Biodiesel Brewed Up for Future Chefs

John Davis

Students at California’s Culinary Institute of America are learning their ways around the kitchen. And if they’re paying attention to the biodiesel being used in their rides to school, they’re also getting a lesson in sustainability.

Biodiesel Magazine reports the school’s Greystone campus in the Napa Valley is using waste vegetable oil from the kitchens to turn into biodiesel (produced Springboard Biodiesel LLC) for shuttles:

The biodiesel is used in two shuttle vans and other all-terrain vehicles used to move equipment around the campus. The vans, each with a 26-gallon fuel tank, previously used diesel fuel at a cost of roughly $3.35 per gallon. By using the biodiesel-blended fuel, which according to the school costs 88 cents per gallon to make, the CIA was able to save $64 per tank.

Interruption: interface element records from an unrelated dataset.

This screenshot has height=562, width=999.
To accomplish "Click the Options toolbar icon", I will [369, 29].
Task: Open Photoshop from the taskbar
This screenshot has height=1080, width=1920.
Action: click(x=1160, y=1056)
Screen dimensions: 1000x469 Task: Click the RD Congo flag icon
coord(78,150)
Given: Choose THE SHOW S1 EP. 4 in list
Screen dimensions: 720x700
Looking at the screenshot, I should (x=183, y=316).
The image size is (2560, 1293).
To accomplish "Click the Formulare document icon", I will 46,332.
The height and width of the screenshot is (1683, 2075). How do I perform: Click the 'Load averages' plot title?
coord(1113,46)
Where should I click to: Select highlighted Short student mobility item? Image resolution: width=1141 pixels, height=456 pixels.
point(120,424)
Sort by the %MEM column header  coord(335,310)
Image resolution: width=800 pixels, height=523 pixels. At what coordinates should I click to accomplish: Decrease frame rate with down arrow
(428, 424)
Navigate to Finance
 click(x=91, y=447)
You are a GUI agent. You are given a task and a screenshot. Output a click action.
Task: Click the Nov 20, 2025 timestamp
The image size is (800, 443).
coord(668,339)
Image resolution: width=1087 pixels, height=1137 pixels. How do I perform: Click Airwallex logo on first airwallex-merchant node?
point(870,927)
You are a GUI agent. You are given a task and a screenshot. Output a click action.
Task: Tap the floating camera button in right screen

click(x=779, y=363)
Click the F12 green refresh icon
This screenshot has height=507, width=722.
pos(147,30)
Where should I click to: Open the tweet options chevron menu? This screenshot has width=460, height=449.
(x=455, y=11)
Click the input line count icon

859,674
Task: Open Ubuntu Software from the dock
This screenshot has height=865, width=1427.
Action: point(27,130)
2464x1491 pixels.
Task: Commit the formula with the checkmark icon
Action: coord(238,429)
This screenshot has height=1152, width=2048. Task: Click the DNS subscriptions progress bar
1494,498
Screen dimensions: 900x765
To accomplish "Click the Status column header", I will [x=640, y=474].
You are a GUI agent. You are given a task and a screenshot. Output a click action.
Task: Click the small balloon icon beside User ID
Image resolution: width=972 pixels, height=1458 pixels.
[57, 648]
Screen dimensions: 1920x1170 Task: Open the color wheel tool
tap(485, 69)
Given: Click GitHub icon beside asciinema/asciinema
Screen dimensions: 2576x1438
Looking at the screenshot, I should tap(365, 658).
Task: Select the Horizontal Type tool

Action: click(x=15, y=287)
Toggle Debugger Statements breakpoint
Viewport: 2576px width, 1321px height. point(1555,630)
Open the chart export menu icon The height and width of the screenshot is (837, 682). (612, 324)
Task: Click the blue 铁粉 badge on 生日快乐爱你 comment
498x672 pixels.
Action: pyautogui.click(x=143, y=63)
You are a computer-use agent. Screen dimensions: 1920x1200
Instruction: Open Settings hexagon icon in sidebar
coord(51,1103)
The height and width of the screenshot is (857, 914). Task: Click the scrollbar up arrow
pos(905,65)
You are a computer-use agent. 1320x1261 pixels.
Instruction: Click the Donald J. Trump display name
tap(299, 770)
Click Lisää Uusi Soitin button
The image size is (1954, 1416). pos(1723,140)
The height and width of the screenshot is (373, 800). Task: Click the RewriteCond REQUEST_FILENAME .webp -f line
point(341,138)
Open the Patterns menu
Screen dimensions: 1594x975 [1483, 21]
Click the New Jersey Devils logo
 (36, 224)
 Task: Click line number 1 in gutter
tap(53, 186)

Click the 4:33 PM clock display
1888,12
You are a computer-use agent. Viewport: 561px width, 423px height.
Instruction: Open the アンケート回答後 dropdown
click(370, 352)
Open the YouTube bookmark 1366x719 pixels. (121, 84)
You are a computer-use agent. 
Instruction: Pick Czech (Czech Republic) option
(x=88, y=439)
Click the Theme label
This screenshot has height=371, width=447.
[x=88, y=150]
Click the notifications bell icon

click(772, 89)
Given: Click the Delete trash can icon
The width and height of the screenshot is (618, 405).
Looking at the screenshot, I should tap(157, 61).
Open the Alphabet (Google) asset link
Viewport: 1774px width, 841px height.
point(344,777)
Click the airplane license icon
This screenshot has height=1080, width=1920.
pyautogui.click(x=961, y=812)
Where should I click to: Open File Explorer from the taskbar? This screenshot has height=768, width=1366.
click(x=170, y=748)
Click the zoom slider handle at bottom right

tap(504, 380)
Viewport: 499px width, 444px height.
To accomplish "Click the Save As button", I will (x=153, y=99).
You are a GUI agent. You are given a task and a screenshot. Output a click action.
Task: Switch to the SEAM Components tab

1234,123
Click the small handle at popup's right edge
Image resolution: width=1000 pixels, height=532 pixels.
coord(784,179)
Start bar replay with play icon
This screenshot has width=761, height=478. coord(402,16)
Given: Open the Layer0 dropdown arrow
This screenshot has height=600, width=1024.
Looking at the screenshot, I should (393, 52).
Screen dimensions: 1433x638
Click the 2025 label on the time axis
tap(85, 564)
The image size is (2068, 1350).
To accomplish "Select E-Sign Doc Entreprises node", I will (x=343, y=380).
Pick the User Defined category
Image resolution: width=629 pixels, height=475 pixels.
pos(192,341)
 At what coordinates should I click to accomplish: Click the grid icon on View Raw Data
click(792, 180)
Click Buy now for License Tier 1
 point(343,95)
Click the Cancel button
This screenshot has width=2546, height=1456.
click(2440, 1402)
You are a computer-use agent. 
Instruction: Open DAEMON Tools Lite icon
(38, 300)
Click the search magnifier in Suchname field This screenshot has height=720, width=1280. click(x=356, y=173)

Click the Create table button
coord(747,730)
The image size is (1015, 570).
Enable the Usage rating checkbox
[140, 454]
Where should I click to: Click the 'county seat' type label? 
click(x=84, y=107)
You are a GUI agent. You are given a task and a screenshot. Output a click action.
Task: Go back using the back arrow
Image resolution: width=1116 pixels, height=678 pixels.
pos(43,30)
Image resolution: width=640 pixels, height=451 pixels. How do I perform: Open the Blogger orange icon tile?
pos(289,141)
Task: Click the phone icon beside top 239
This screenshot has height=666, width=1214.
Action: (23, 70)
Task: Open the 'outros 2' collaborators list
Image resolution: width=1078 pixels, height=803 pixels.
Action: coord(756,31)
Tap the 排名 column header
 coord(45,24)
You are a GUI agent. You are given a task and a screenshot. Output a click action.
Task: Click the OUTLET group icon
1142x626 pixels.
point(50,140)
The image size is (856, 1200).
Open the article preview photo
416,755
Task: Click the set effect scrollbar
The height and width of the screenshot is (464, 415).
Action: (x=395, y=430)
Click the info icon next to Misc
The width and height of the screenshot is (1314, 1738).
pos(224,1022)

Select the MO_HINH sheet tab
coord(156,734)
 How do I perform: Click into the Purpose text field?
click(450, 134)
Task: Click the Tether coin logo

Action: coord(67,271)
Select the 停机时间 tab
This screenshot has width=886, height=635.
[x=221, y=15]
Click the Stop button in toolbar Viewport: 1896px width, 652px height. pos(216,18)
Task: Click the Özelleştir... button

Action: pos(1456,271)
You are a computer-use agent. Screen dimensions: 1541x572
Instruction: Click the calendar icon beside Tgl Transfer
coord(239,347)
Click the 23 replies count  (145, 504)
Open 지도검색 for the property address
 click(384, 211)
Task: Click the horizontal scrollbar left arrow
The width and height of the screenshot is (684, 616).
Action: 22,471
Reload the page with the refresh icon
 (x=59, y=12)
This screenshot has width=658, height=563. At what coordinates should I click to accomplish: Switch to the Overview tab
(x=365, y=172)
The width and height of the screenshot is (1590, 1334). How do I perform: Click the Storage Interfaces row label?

The school has been producing biodiesel for the last three months, and Phipps said in the winter the mix will be 50 percent biodiesel while the summer mix will be 70 percent. The idea to use the school’s WVO was first proposed by Charles E. Henning, managing director of the campus. “I have been ‘green-thinking’ for many years,” Henning said. “I grew up in Switzerland where we have been recycling and leading a green lifestyle since the 1960s.” Because sustainability is a large goal of the CIA, Henning started looking at how to put the WVO to better use. “After investigating several options, we ran the numbers on purchasing our own distiller to make the biodiesel,” he said, adding that because the machine would pay for itself in one year, “the decision was obvious.”

School officials say they learned a lot from an Internet biodiesel production class from Utah Biodiesel Supply Co. and also received help from Springboard.